La favola di Faulkner non è però pacifista. I soldati sono i primi ad esser sconcertati, spaesati dalla cessazione della guerra che cessa non perché essi abbiano smesso di belligerare, bensì perché il nemico, ogni nemico, ha smesso di belligerare. I tedeschi non sparano perché i francesi hanno smesso di sparare e gli inglesi cessano di sparare perché i tedeschi hanno smesso di sparare loro addosso. Tutti sono in attesa di un ordine che non arriva, che manca.
Naturalmente, se i Vangeli sono lì da duemila anni è ben per qualcosa e, puntualmente, il Gesù di Matteo lo dice con chiarezza:
Non pensate che io sia venuto a portare la pace nel mondo: io son venuto a portare non la pace, ma la discordia. Infatti sono venuto a separare il figlio dal padre, la figlia dalla madre, la nuora dalla suocera. E ognuno avrà nemici anche nella propria famiglia. Perché chi ama suo padre e sua madre più di quanto ama me; chi ama suo figlio o sua figlia più di me, non è degno di me.
Matteo, 10, 33 – 37.
L’ordine che cade è insomma l’ordine che è insieme l’ordine della pace e l’ordine della guerra. Non si tratta dell’aspirazione all’eternalizzazione della pace della contingenza, bensì di una trasformazione radicale dell’ordine dal quale si sostengono sia la pace che la guerra.

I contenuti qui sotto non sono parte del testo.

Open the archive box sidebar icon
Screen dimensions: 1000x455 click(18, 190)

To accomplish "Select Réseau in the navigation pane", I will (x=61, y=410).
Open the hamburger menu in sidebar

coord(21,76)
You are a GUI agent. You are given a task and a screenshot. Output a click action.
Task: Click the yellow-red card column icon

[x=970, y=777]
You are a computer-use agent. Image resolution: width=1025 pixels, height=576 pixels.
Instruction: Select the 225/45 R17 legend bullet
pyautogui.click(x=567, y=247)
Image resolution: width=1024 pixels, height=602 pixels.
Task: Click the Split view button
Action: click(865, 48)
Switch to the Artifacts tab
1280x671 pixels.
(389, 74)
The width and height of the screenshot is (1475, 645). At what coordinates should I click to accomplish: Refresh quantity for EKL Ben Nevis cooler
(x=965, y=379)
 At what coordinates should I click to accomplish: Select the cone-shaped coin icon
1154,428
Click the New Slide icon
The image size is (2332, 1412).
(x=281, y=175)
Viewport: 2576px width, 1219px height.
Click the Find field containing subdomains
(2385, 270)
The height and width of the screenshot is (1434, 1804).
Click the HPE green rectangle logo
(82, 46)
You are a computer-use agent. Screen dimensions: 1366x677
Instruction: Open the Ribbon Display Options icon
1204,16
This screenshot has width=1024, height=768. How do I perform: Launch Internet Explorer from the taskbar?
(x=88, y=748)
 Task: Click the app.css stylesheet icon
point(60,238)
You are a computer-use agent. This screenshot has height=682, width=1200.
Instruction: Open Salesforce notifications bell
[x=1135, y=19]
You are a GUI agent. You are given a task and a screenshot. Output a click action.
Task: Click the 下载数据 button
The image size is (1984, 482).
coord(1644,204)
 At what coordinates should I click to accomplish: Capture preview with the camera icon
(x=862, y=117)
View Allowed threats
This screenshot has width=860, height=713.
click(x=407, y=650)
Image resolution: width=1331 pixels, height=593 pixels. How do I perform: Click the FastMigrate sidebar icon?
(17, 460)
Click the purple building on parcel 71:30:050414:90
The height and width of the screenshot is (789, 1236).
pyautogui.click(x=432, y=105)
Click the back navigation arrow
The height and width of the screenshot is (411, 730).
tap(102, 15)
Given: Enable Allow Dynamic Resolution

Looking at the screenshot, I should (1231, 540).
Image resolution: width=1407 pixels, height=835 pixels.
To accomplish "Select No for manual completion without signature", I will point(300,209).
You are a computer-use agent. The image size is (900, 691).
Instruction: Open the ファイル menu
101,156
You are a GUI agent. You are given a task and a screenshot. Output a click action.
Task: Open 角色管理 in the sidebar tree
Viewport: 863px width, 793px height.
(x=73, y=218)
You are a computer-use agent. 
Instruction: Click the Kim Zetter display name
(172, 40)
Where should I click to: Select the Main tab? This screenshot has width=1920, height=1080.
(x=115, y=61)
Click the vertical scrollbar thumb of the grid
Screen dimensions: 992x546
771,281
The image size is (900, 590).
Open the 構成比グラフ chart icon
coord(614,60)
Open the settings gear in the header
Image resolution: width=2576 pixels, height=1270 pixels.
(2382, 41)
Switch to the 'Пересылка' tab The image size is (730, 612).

Ci ho messo un po’ a capire per quale ragione fossi infastidito dall’immagine di Zelensky in felpa grigioverde. In fondo penso che si tratti della sua resa totale alla logica del due: o me (noi) o l’altro; di un’identificazione che si vuole totale e che, a partire dall’immagine, si dichiara come tale.
Direi che è qui l’importanza di cogliere la differenza tra l’esistenza di (un) Dio e l’esistenza di un posto «Dio» nel discorso degli uomini. Faulkner ci dice qualcosa di quelli che sarebbero gli effetti sociali del riconoscimento di un posto che si caratterizza per essere un posto vuoto. Un posto altro da cui discende una pratica che riconosce l’altro altrove che nella pura specularità.
Bisogna, diciamo così, accontentarsi: i restituiti alla vita non sono tutti, non sono i miliardi degli infinitamente morti, bensì i “pochi” che sarebbero morti dopo, dopo il suo farsi uomo.